• **Directions**: Below this line is the material. Write out only its lines from the one containing "The width and height of the screenshot is (1288, 941)." through the one containing "Given: Click the Model Number label", both kept, exactly.

• **Input material**:
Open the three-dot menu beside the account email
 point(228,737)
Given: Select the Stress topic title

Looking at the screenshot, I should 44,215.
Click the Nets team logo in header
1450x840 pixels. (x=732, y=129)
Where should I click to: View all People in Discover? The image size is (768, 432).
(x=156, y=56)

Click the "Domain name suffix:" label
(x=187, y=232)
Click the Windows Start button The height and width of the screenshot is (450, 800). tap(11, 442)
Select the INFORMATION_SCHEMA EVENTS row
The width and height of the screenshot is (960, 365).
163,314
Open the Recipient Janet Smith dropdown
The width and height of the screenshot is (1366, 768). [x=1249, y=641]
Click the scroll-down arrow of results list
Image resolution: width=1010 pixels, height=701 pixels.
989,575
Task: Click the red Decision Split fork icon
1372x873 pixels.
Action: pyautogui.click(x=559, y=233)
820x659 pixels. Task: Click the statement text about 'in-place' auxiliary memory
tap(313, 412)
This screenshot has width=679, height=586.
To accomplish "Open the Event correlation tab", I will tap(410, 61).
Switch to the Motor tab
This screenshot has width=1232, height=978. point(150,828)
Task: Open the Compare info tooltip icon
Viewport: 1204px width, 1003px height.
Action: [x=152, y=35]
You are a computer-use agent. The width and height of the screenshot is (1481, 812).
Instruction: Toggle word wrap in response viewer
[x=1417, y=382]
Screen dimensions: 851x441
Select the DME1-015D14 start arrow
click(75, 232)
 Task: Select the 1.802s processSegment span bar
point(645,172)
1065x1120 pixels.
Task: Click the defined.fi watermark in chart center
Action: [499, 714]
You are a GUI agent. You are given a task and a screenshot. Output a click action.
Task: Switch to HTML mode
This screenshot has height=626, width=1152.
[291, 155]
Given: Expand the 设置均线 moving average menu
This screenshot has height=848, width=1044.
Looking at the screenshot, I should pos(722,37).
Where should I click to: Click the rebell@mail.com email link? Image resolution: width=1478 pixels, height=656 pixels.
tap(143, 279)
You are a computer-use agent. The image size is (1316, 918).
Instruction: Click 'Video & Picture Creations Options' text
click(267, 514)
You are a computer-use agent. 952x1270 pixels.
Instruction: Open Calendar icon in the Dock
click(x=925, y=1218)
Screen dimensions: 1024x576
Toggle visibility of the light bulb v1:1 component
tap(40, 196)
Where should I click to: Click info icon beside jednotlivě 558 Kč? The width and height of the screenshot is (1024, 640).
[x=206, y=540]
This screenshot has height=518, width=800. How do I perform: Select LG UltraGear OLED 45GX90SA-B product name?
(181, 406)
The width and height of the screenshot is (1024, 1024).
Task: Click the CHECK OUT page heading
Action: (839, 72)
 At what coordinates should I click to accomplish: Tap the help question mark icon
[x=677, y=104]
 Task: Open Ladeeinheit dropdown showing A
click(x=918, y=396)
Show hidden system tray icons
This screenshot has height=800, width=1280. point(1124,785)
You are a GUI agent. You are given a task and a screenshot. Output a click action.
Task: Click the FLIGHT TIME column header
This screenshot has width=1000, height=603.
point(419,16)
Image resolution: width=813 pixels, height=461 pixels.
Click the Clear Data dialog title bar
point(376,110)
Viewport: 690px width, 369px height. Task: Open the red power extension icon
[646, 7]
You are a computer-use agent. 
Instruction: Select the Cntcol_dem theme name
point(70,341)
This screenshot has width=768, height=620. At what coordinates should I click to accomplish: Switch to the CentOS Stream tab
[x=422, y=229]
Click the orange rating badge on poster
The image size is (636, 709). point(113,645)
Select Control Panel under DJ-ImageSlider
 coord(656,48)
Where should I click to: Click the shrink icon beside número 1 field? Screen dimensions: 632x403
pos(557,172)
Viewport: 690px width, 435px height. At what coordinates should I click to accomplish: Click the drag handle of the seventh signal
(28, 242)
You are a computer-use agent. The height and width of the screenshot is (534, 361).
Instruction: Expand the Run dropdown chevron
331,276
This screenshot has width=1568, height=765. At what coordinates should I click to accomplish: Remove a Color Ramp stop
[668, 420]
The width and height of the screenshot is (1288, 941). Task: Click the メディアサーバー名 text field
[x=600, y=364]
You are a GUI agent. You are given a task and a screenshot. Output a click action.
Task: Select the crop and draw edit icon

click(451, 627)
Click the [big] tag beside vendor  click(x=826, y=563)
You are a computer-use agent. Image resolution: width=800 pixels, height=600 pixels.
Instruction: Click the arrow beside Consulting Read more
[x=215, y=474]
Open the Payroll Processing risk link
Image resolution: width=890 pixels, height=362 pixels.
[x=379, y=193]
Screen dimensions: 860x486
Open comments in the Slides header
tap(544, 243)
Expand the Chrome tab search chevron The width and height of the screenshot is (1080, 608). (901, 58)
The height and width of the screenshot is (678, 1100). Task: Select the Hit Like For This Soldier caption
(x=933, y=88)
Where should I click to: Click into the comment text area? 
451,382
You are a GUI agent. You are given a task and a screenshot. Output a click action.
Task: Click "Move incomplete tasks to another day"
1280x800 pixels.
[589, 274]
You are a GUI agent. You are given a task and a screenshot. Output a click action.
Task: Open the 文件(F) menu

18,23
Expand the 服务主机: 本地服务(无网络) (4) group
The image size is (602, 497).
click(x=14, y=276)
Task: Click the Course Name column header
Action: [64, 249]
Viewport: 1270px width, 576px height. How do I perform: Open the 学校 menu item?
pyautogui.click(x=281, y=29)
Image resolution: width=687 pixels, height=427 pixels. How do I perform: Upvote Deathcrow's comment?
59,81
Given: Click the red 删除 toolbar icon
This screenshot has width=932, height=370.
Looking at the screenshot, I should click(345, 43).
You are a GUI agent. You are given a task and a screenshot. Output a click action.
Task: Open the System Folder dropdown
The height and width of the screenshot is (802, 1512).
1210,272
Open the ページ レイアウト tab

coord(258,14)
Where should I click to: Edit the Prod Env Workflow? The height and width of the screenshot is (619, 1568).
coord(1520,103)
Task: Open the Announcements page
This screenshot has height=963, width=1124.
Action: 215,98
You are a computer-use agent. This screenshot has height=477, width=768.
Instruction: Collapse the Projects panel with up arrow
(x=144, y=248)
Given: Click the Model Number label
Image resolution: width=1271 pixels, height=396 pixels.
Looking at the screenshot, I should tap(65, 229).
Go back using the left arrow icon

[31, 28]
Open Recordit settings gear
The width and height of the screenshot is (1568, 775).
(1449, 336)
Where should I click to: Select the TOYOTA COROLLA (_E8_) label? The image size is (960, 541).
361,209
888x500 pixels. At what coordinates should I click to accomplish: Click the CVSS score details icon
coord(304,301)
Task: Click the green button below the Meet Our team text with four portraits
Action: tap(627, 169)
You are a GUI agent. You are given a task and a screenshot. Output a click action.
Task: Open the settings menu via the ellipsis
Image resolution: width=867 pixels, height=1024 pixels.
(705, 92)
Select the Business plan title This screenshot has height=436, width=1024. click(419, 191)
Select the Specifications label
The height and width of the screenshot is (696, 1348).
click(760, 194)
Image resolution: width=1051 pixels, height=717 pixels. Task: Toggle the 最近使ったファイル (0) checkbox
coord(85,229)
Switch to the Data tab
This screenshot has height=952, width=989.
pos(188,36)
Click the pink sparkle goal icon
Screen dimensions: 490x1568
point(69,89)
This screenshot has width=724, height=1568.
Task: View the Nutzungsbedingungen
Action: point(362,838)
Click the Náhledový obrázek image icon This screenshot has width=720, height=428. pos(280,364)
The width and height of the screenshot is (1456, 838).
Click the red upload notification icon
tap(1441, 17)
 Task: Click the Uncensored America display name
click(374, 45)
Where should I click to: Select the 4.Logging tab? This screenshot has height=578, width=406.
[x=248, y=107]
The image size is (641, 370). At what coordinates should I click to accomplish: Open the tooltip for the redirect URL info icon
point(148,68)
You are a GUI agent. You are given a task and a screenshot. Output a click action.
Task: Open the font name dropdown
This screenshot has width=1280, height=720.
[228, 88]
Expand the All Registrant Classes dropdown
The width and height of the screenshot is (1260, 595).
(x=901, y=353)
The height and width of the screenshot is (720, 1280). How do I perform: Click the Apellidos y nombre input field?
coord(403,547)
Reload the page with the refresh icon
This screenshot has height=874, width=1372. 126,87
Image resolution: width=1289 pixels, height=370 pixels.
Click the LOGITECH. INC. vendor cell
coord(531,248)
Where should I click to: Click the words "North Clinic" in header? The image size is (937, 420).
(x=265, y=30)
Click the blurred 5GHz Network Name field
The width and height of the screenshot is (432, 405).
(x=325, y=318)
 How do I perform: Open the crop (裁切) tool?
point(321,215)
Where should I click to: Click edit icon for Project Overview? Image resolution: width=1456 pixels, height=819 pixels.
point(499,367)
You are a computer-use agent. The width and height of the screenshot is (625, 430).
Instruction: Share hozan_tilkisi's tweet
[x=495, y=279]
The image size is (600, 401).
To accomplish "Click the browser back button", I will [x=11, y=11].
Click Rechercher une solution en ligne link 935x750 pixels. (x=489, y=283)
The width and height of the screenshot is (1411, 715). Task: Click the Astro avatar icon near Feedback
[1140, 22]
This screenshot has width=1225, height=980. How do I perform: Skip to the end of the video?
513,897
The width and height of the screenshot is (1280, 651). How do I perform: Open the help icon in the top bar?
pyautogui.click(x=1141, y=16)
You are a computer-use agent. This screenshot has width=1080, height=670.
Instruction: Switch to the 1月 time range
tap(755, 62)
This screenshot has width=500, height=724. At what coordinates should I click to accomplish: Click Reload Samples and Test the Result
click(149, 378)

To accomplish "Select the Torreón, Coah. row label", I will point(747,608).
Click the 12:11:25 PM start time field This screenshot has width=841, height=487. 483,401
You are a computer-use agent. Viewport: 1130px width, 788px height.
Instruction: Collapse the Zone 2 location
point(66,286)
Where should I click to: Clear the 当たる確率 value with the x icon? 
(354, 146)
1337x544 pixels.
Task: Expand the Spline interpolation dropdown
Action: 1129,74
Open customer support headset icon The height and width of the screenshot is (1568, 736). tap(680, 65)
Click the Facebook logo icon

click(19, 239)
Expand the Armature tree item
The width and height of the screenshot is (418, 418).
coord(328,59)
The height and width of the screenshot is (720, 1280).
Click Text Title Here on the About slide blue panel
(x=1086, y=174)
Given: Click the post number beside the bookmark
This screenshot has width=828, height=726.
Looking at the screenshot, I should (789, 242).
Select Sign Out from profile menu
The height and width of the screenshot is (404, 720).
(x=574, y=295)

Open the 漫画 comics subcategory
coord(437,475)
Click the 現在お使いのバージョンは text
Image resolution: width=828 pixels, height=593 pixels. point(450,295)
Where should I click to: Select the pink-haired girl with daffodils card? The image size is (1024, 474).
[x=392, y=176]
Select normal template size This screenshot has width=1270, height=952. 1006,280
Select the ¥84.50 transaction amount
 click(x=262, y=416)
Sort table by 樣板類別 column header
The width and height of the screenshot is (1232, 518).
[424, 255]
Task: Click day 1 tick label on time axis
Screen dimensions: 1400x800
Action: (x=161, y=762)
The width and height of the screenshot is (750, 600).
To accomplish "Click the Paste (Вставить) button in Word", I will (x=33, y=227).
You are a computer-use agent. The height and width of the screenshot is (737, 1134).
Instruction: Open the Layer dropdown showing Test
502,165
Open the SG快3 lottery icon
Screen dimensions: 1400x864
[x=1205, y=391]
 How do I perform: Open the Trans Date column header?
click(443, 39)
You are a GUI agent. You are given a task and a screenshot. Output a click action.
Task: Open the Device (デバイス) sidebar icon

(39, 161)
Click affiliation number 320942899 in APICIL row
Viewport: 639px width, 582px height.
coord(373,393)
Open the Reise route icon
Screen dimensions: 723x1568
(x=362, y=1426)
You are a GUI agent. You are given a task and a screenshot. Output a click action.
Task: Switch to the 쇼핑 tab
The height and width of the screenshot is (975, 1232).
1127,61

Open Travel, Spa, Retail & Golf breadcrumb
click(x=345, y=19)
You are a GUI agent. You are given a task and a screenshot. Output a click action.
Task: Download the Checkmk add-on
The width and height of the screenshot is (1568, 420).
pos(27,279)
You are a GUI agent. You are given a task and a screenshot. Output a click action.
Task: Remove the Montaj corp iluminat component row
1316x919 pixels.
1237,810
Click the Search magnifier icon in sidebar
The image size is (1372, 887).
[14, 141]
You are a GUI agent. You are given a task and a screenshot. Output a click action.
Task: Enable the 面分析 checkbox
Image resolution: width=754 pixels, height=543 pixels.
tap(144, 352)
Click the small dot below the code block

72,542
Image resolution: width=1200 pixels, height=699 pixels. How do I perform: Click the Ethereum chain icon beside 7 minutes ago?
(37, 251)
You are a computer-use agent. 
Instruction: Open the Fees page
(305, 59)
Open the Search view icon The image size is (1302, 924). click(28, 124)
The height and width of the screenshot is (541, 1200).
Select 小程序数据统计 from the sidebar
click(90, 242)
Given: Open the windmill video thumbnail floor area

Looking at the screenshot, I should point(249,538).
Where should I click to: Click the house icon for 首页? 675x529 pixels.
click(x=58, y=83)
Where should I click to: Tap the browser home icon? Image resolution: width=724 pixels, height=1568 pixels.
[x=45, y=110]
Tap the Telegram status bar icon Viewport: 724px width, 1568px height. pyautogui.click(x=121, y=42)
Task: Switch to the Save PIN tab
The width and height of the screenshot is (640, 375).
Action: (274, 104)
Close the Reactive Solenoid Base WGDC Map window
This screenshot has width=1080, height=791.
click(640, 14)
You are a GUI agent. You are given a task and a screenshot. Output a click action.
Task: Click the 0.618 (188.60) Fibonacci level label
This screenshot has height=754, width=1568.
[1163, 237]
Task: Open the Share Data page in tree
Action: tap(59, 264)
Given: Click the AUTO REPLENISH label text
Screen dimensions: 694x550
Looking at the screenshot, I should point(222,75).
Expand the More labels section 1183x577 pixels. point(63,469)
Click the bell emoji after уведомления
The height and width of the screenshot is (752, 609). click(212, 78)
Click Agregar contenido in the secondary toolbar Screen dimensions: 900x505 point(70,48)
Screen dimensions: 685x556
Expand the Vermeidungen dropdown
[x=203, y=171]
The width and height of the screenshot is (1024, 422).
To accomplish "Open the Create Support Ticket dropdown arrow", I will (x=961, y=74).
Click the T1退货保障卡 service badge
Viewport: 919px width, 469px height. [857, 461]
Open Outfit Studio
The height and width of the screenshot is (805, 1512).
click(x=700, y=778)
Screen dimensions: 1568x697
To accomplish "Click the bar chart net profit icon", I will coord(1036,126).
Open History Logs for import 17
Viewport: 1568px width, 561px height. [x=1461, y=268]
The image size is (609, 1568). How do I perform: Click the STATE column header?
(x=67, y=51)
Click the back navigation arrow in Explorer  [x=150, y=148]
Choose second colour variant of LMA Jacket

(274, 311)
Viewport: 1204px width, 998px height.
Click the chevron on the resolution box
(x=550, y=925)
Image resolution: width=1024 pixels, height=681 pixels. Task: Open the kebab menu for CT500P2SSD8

• **Result for this task**:
The width and height of the screenshot is (1288, 941). Task: Click the メディアサーバー名 text field
[x=600, y=364]
You are a GUI agent. You are given a task and a screenshot. Output a click action.
Task: Select the crop and draw edit icon

click(451, 627)
Click the [big] tag beside vendor  click(x=826, y=563)
You are a computer-use agent. Image resolution: width=800 pixels, height=600 pixels.
Instruction: Click the arrow beside Consulting Read more
[x=215, y=474]
Open the Payroll Processing risk link
Image resolution: width=890 pixels, height=362 pixels.
[x=379, y=193]
Screen dimensions: 860x486
Open comments in the Slides header
tap(544, 243)
Expand the Chrome tab search chevron The width and height of the screenshot is (1080, 608). (901, 58)
The height and width of the screenshot is (678, 1100). Task: Select the Hit Like For This Soldier caption
(x=933, y=88)
Where should I click to: Click into the comment text area? 
451,382
You are a GUI agent. You are given a task and a screenshot. Output a click action.
Task: Click "Move incomplete tasks to another day"
1280x800 pixels.
[589, 274]
You are a GUI agent. You are given a task and a screenshot. Output a click action.
Task: Open the 文件(F) menu

18,23
Expand the 服务主机: 本地服务(无网络) (4) group
The image size is (602, 497).
click(x=14, y=276)
Task: Click the Course Name column header
Action: [64, 249]
Viewport: 1270px width, 576px height. How do I perform: Open the 学校 menu item?
pyautogui.click(x=281, y=29)
Image resolution: width=687 pixels, height=427 pixels. How do I perform: Upvote Deathcrow's comment?
59,81
Given: Click the red 删除 toolbar icon
This screenshot has width=932, height=370.
Looking at the screenshot, I should click(345, 43).
You are a GUI agent. You are given a task and a screenshot. Output a click action.
Task: Open the System Folder dropdown
The height and width of the screenshot is (802, 1512).
1210,272
Open the ページ レイアウト tab

coord(258,14)
Where should I click to: Edit the Prod Env Workflow? The height and width of the screenshot is (619, 1568).
coord(1520,103)
Task: Open the Announcements page
This screenshot has height=963, width=1124.
Action: 215,98
You are a computer-use agent. This screenshot has height=477, width=768.
Instruction: Collapse the Projects panel with up arrow
(x=144, y=248)
Given: Click the Model Number label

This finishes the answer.